I just performed a reboot of my pc, i'll reboot the DVR now and see if the device shows up in WMP now.


----------



## bhelton71 (Mar 8, 2007)

dgobe said:


> I don't have anything configured in Port Forwarding or UPNP forwarding on my router. But I don't think that would help or hinder in any case.
> 
> Go to your WMP sharing screen and right-click the DTV Renderer and remove it. Close WMP.
> 
> ...


You may have hit it on the head - is UPnP disabled in uTorrent ? It is known to cause upnp issues. You can still do normal port forwarding, but just disable the port mapping capabilities.


----------



## DarkHorse (Feb 18, 2009)

Enable UPnP port mapping has a check in it for UTorrent. 


Right now i'm stuck with the issue of a device not showing up in WMP 11 - this happened after I removed it.


----------



## dgobe (Dec 8, 2008)

I did the procedure I suggested to you and mine came right back. Both of them.

Maybe the random port in uTorrent happened to land on the ones the HR uses.


----------



## DarkHorse (Feb 18, 2009)

This should happen only when I open or use UTorrent tho correct? If I uninstall UTorrent that would eliminate that as being a potential problem, i've been trying in vain just to get WMP to recognize a device now. Rebooting my pc again.


----------



## DarkHorse (Feb 18, 2009)

No go on the reboot - WMP still does not see the Receiver. I think i'm going to restore factory defaults and start this all from scratch and see what I come up with.


----------



## DarkHorse (Feb 18, 2009)

That didn't work either - i'm now convinced that I won't be able to get the receiver to show up in WMP again. Back to searching the forums lol

Thanks for the help guys!


----------



## dgobe (Dec 8, 2008)

Hmmm, mine came right back and I tested it before I posted. Go to Add/Remove programs and double check for any firewall software. McAfee, Norton, Zonealarm whatever and ditch it temporarily.

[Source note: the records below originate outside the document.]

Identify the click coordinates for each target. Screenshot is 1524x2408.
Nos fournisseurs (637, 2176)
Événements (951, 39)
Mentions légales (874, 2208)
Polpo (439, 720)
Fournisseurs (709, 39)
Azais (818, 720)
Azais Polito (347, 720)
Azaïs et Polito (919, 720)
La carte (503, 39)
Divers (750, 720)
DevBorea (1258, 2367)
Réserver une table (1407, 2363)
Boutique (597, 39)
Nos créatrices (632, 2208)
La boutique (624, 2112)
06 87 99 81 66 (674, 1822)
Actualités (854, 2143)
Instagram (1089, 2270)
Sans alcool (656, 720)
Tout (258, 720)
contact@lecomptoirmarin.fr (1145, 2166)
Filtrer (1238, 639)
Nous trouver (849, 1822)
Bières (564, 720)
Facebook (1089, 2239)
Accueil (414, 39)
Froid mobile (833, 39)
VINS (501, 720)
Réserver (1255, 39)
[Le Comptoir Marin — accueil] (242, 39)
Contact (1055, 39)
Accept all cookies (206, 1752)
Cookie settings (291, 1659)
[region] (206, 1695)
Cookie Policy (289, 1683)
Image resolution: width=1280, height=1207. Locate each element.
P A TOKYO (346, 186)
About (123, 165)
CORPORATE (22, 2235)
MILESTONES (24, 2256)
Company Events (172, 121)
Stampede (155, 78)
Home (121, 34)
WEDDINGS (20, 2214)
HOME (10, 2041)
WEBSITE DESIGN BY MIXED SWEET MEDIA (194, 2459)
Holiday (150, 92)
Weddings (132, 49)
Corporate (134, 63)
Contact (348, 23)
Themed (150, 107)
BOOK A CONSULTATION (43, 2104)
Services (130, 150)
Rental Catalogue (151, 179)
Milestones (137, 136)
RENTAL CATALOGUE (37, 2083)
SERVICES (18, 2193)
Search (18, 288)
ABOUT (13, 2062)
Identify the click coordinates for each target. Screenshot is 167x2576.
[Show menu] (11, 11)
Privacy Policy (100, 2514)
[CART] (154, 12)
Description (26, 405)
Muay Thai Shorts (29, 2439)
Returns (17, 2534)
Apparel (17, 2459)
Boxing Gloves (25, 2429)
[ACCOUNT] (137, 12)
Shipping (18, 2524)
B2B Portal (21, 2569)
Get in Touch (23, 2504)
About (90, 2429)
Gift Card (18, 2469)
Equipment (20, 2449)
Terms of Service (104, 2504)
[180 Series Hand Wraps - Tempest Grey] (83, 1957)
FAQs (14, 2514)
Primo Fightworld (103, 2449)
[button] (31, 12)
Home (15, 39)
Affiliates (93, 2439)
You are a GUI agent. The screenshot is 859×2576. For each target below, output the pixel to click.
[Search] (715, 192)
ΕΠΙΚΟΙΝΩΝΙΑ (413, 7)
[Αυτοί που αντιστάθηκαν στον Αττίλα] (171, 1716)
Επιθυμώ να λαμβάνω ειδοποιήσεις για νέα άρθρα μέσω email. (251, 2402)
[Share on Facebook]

Is the UPNP test still working?

You can put your IP in the DMZ on the router and go to a site like www.grc.com and run a port scan on your computer. Maybe another service is conflicting with the ports the HR uses.

Good luck


----------



## DarkHorse (Feb 18, 2009)

Yeah everything passed this time

TEST 1 - Operating System Support - PASSED
TEST 2 - SSDP Service Running Check - PASSED
TEST 3 - SSDP Service Automatic Check - PASSED
TEST 4 - UPnPHost Service Running Check - PASSED
TEST 5 - UPnPHost Service Automatic Check - PASSED
TEST 6 - UPnP Framework Firewall Exception Check - PASSED
TEST 7 - Adapter #0 - 192.168.1.101 - PASSED
TEST 8 - Get External IP Address (Result: 0) - PASSED

UPnP Test Program v1.15 Copyright Mark Gillespie 2005
Bugs/Comments to: [email protected]
Please do not email me UPnP support requests. I will not answer them.

I'm still plugging away at it. I may uninstall WMP 11, reboot and re install it to see what happens. I cannot for the life of me figure out why it won't see the receiver now. I've uninstalled everything that may have had a firewall attached including my AVG, Himachi, UTorrent, etc... all gone, Windows Firewall is disabled as well.


----------



## dgobe (Dec 8, 2008)

You may want to edit your post and remove your external IP.

Now that I think about it the ports shouldn't matter. The DVR's source ports won't collide with the destination ports opened by other services. You're left with something interfering with the UPNP device host, SSDP discovery or WMP network sharing service.

Maybe a software reload on the HR?

"Once the LEDs on the front of the receiver come back on OR the first blue screen is displayed, whichever occurs first, enter this special code from your remote control: 0 2 4 6 8"

I guess since you have a different firmware on your router from mine it might be interfering somehow. If you have a hub or switch laying around you can use it to connect the computer and HR together temporarily to test.


----------



## DarkHorse (Feb 18, 2009)

Thanks, should I assign a static IP to the receiver to get WMP to recognize it?


----------



## dgobe (Dec 8, 2008)

It wouldn't hurt. But the computer will discover it through multicasts regardless of how the IP is assigned. Unless somehow your DHCP server is renewing the lease often AND changing the IP it assigns. Not likely.


----------



## David MacLeod (Jan 29, 2008)

wasn't there some earlier posts about port 45153 needing to be opened and pointed towards the media server?
I might be thinking of tversity though.


----------



## dgobe (Dec 8, 2008)

FWIW I have the UPnP option disabled in the Administration tab of the router. That's the default setting.

Try TVersity and see if it works.

I've used both TVersity and WMP(among others) with no problems and I have no port forwarding or upnp forwarding taking place on the router. I see a lot of people forwarding ports in from the outside world and it's not necessary to get Mediashare or VOD working. Maybe some CE features like Widgets require this but I haven't played with those yet.


----------



## rajeshh (Sep 11, 2007)

I have never managed to get MediaShare option showing on my HR20-100s for the last 6 months. At one point I used to have some CE versions that made it see WMP. At this point I have given up. Strangely, My PS3 can see the PlayOn Server, WMP etc running on the laptop, but my HR20 just doesn't.


----------



## DarkHorse (Feb 18, 2009)

Working!

I finally got the menu to show up - I had the router settings incorrect and had to flush my dns, assign a static IP to the receiver and all is working well. 


Now it's off to figure out what all I can do with it. 

Thanks DBSTALK!


----------



## rajeshh (Sep 11, 2007)

Now my interest is piqued again...I also have PS3 Media Server on my laptop and it is logging that it is getting Search requests from my HD DVRs. What else can I do to troubleshoot why the HR20 isnt showing me the Mediashare menu?


----------